*Reading passage*:
I was very confused watching Ale House Theatre’s production of Twelfe Night, Or What You Will, which plays as part of the Toronto Fringe Festival through July 12th, 2015 because I am unsure why this group of performers are tackling Shakespeare at all.
On their website Ale House Theatre states that part of their mandate is as follows, “can an audience laugh or be moved without understanding Elizabethan culture, fashion, language, and tastes? ….ya.” They state that they are attempting to stage these productions using Original Practices, yet we are inside, women are playing women, the audience is seated and silent, so it’s clear that giant contemporary liberties are being taken with that concept. The biggest challenge this production faces, is that in trying to make Shakespeare funny for those who don’t understand Elizabethan culture, fashion or language, the concept seems to be to ensure that the actors don’t understand these things either.

*Extracted information*:

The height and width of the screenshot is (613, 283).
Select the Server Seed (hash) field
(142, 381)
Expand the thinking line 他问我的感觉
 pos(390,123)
==
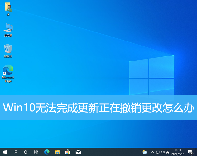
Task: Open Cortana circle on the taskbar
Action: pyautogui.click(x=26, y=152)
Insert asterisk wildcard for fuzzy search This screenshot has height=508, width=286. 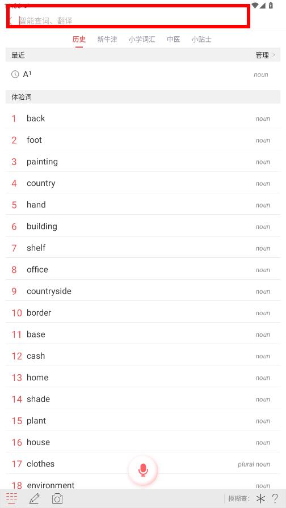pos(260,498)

*Given task*: Write out everything in the Twelfe Night review from "I was very confused" down to "Shakespeare at all.", word for word. Rely only on the theatre review, not on the data.

*Solution*:
I was very confused watching Ale House Theatre’s production of Twelfe Night, Or What You Will, which plays as part of the Toronto Fringe Festival through July 12th, 2015 because I am unsure why this group of performers are tackling Shakespeare at all.